-- Aim of the exercise --
Set down exactly the lines below, starting at the one that contains "Select the POWER terminal type" and ending at the one that contains "The height and width of the screenshot is (415, 452).", with both of those lines included and nothing else.

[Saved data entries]
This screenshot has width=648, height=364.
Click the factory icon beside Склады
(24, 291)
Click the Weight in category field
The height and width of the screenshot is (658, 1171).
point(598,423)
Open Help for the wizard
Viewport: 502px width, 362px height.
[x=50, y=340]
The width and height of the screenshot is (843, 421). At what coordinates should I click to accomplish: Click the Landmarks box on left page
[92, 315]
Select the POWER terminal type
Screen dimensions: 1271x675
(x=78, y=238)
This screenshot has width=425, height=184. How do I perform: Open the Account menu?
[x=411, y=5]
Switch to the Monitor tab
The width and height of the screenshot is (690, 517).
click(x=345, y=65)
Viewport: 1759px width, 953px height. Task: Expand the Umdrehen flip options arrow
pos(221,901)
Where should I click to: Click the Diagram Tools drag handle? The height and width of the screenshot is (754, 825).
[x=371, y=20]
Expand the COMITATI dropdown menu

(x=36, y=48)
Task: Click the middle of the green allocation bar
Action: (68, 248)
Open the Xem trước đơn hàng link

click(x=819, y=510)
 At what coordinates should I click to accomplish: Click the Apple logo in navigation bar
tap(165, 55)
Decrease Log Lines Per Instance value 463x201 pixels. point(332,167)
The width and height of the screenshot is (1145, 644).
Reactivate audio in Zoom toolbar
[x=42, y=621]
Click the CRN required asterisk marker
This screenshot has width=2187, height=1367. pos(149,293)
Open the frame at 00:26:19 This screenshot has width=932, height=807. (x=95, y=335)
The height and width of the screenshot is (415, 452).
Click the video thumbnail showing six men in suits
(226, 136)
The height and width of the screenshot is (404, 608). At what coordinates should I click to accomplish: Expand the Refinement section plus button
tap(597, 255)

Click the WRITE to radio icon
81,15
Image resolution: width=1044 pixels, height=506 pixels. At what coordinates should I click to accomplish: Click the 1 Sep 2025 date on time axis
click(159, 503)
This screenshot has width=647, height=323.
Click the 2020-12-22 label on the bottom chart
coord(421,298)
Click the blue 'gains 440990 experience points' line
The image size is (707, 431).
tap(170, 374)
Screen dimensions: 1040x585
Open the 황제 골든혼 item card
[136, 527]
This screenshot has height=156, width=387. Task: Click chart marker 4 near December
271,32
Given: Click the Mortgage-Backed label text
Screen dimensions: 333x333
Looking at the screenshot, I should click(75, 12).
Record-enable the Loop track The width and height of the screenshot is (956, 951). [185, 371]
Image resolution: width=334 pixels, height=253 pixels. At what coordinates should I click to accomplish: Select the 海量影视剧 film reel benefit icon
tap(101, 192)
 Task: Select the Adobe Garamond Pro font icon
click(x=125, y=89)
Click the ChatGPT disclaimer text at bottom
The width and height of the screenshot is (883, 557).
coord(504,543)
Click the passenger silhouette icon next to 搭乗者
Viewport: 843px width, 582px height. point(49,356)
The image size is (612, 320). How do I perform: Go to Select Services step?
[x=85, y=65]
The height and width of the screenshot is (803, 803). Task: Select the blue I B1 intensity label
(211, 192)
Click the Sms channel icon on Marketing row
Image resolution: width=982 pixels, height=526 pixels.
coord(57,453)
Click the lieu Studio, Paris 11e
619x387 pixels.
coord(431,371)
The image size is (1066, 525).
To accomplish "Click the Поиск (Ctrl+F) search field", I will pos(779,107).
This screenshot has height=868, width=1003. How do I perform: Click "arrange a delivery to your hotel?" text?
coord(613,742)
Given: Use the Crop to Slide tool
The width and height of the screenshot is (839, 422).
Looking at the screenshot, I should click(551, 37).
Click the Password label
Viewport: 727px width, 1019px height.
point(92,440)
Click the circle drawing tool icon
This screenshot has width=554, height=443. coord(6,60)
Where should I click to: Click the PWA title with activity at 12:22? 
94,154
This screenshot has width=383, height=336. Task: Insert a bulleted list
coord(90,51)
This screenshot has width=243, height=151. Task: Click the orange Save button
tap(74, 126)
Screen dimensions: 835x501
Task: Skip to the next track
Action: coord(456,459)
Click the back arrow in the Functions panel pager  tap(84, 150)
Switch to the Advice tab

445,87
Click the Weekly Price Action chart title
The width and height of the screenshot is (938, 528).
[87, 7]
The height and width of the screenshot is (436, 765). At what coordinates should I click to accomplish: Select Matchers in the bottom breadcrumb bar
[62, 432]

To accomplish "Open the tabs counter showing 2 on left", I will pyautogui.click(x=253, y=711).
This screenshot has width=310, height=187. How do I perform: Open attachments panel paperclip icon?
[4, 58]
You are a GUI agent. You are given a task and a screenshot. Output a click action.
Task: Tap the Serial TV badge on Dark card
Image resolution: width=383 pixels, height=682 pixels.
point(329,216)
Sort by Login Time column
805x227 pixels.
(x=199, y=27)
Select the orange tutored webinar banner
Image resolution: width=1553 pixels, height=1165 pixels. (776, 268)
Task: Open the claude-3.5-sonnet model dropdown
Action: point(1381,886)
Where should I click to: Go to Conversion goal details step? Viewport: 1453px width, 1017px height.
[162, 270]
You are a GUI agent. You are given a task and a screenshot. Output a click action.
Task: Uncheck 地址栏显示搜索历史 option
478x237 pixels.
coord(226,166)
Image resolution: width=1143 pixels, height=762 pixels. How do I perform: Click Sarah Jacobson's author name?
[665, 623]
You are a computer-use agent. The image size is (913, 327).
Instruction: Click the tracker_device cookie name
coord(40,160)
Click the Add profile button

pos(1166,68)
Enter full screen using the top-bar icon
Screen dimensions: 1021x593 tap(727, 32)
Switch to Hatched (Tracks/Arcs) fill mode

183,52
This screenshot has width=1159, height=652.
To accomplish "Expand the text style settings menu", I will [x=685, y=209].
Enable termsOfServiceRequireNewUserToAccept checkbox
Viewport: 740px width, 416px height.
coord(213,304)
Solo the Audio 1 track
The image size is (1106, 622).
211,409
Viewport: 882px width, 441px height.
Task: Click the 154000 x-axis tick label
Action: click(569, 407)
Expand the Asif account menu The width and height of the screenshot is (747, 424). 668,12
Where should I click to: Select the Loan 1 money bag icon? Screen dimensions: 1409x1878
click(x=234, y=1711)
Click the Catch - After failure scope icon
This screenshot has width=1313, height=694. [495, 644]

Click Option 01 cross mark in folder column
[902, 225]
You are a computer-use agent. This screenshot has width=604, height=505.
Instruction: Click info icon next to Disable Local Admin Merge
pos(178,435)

-- Exercise output --
Select the POWER terminal type
Screen dimensions: 1271x675
(x=78, y=238)
This screenshot has width=425, height=184. How do I perform: Open the Account menu?
[x=411, y=5]
Switch to the Monitor tab
The width and height of the screenshot is (690, 517).
click(x=345, y=65)
Viewport: 1759px width, 953px height. Task: Expand the Umdrehen flip options arrow
pos(221,901)
Where should I click to: Click the Diagram Tools drag handle? The height and width of the screenshot is (754, 825).
[x=371, y=20]
Expand the COMITATI dropdown menu

(x=36, y=48)
Task: Click the middle of the green allocation bar
Action: (68, 248)
Open the Xem trước đơn hàng link

click(x=819, y=510)
 At what coordinates should I click to accomplish: Click the Apple logo in navigation bar
tap(165, 55)
Decrease Log Lines Per Instance value 463x201 pixels. point(332,167)
The width and height of the screenshot is (1145, 644).
Reactivate audio in Zoom toolbar
[x=42, y=621]
Click the CRN required asterisk marker
This screenshot has width=2187, height=1367. pos(149,293)
Open the frame at 00:26:19 This screenshot has width=932, height=807. (x=95, y=335)
The height and width of the screenshot is (415, 452).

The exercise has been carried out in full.